According to Dave Ulrich – we all know who Dave Ulrich is – this matters a lot. Professor Ulrich writes profusely about HR. One of his latest articles offers some interesting food for thought.
Dave reminds us that:
- We’re not there yet. HR still has a way to go to be as effective as it could be and to drive organisational success.
- HR needs to lead, not follow. HR needs to do more than run HR related processes, it needs to solve business problems, to go beyond transactional activities and become truly transformational. That’s what strategic HR is really all about.
- Identify what matters and think big. Think carefully about what is measured, as Professor Ulrich says, ‘avoid measuring what is easy and measure what is right.’ This means not measuring an HR activity itself, such as a recruitment process or a training program, but measure the impact of these on the organisation and its people.

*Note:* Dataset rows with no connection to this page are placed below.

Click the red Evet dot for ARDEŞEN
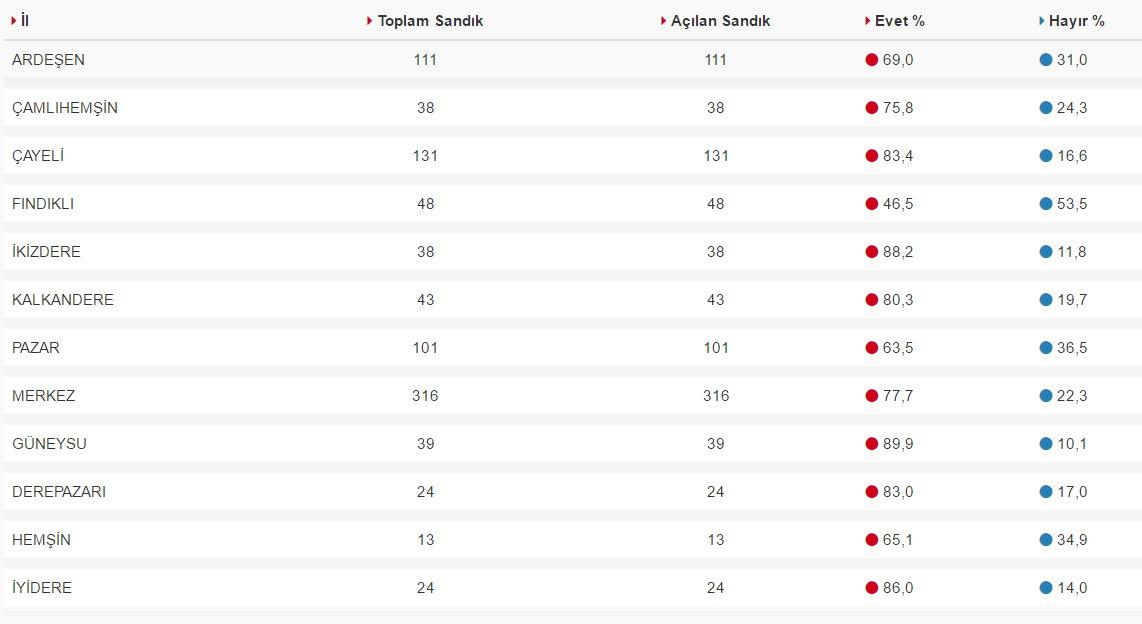This screenshot has height=624, width=1142. point(871,60)
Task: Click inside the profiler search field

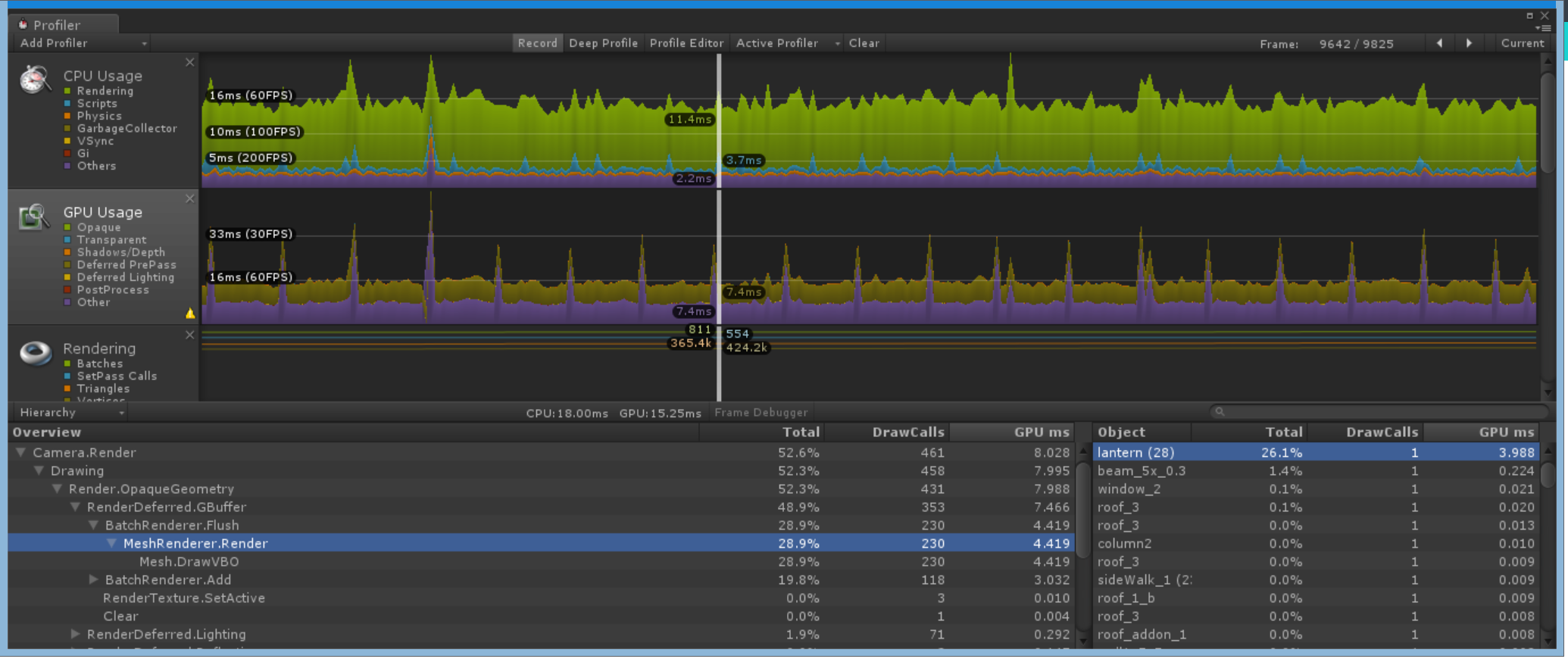Action: click(x=1379, y=412)
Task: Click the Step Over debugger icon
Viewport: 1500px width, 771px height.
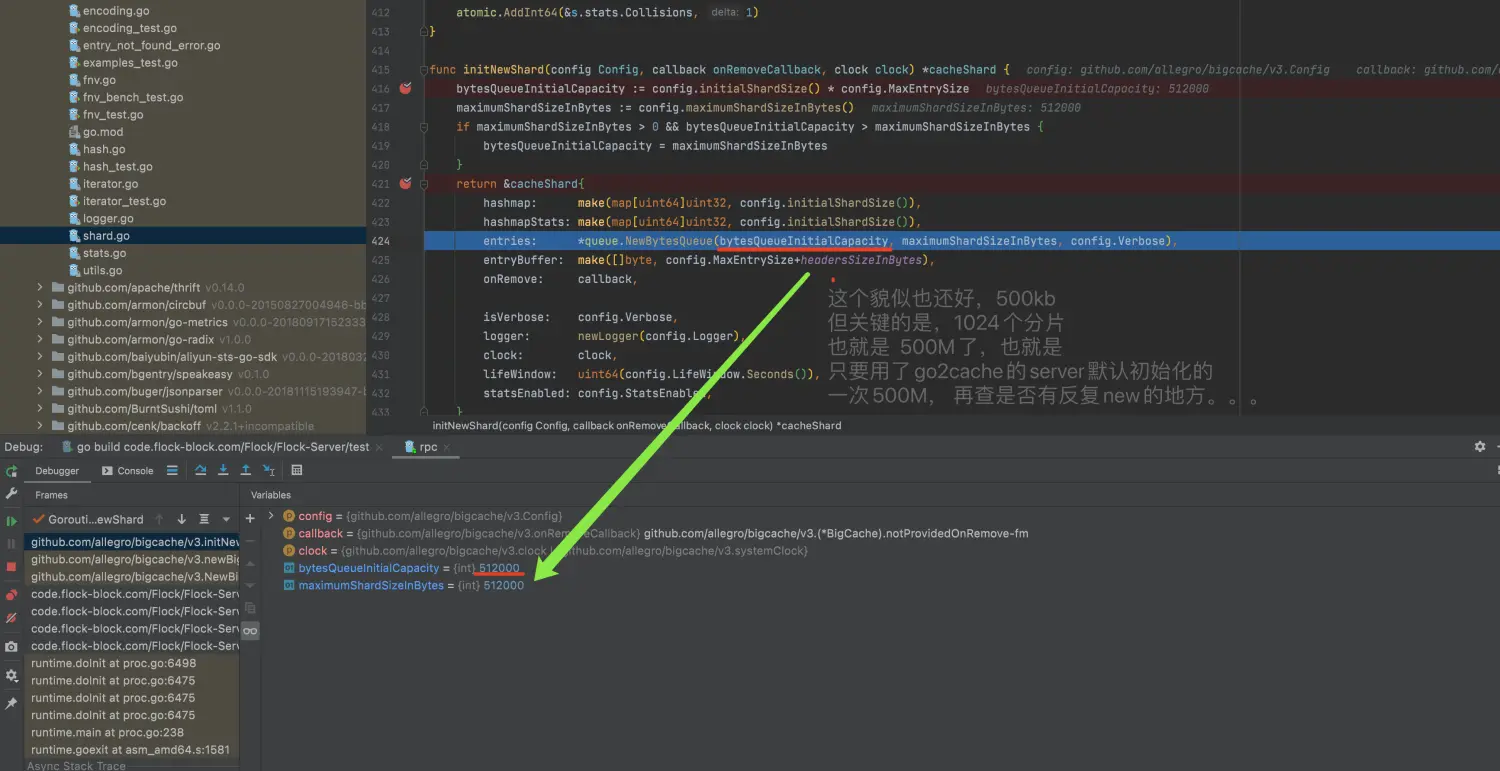Action: 201,470
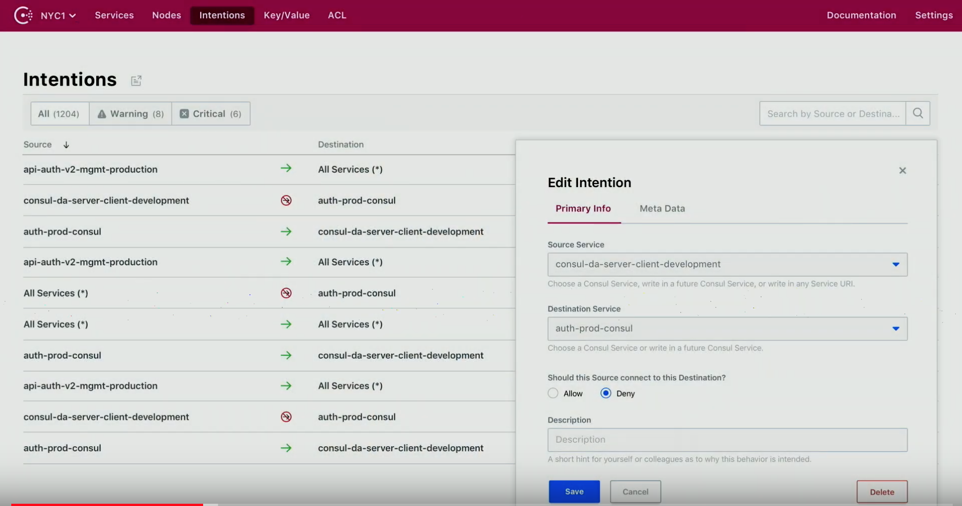The image size is (962, 506).
Task: Click the Consul logo icon
Action: [x=23, y=15]
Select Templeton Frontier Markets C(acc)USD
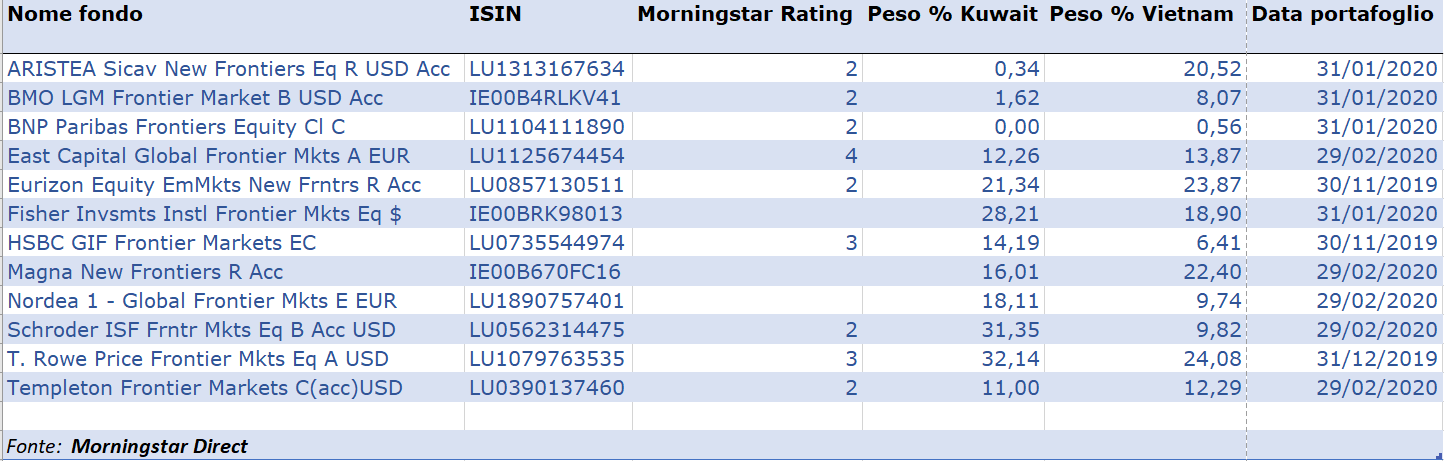 click(x=205, y=388)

- Good people are great, but committed people are better. HR practices should build competence, commitment and contributions and practitioners need to understand the ‘black box’ of HR. What really links an HR process to organisational success? This must be identified and measured.
These are good points of reflection for HR practitioners. What do they mean? What should HR practitioners be doing?

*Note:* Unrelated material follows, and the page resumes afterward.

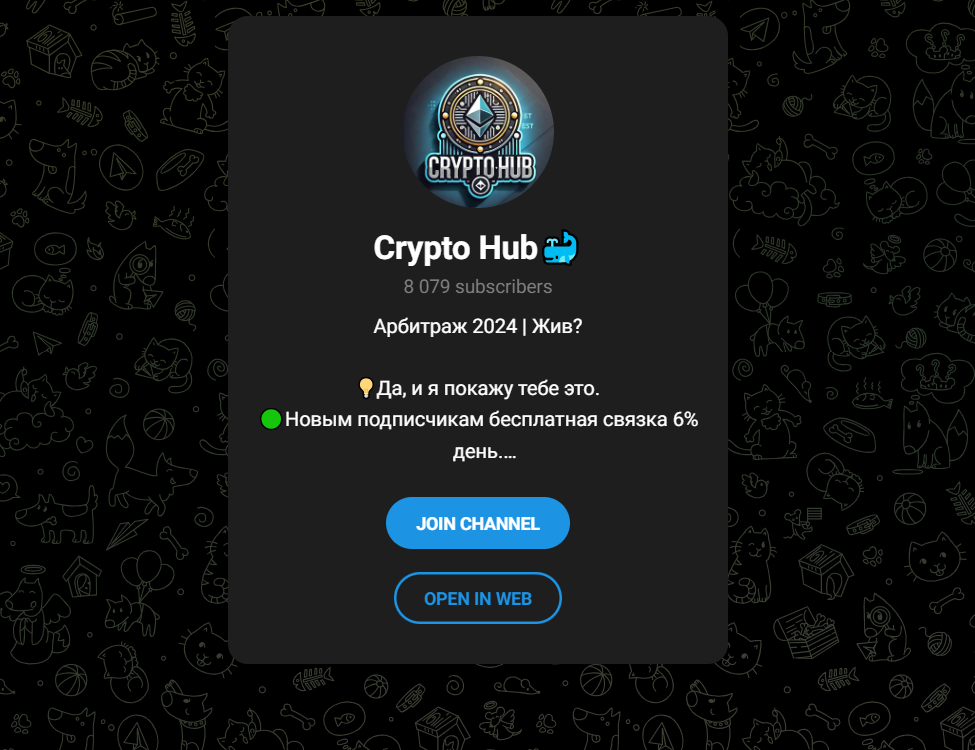Click the 8 079 subscribers count

tap(478, 287)
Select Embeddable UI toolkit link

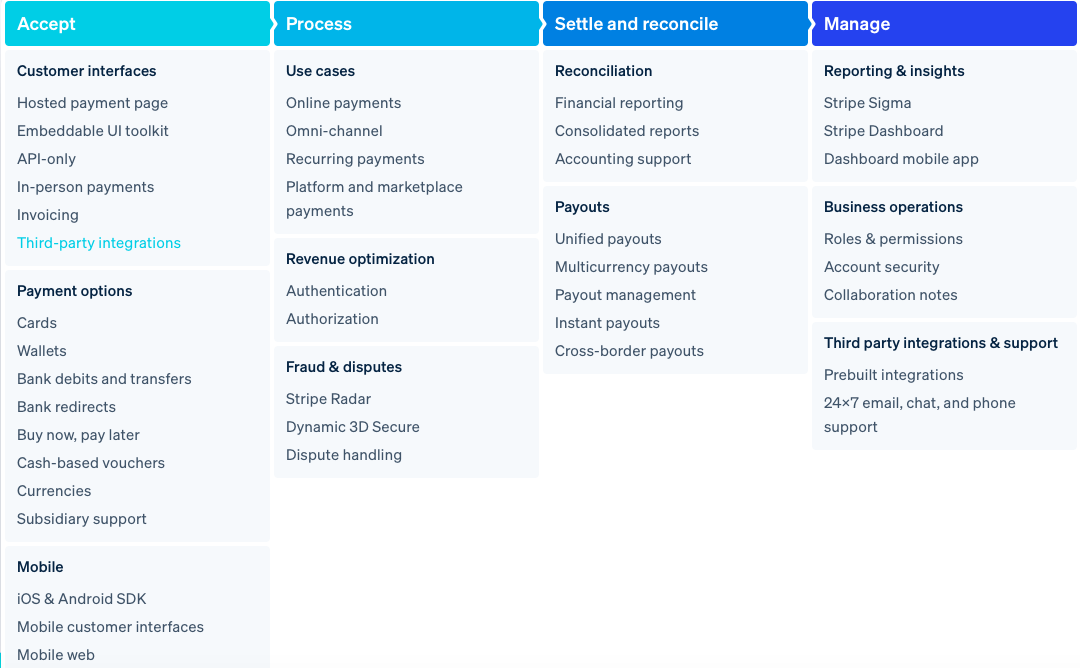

- Keep an eye on purpose. Avoid slipping backwards and seeing HR as a series of efficient and cost effective processes.
- Align yourself to the future. Avoid running processes to achieve outcomes. Instead, consult to the organisation and lead the way to organisational success.
- Don’t measure HR activities and process. Measure the impact and purpose of these instead.
- Don’t recruit smart people and hope they do well. Remember to recruit for job – person fit as well as organisation – person fit and to measure competence and capability separately.
Professor Ulrich also reviews where we are with leadership development. As he states, HR practitioners have, for some time now, adopted the 70-20-10 leadership development model.
But he suggests that we change this to the 50-30-20 model:
- 50% of learning comes from the job and from role models
- 30% comes from effective formal training programs
- 20% from learning through general life experiences
And the transfer of learning is not just about doing new and more effective things at work. It’s more about shifting people’s attitudes and behaviours in general.
As for learning through life experiences, I could not agree more. Leader development programs would benefit greatly from capturing everyday life experiences and not focusing only on corporate requirements.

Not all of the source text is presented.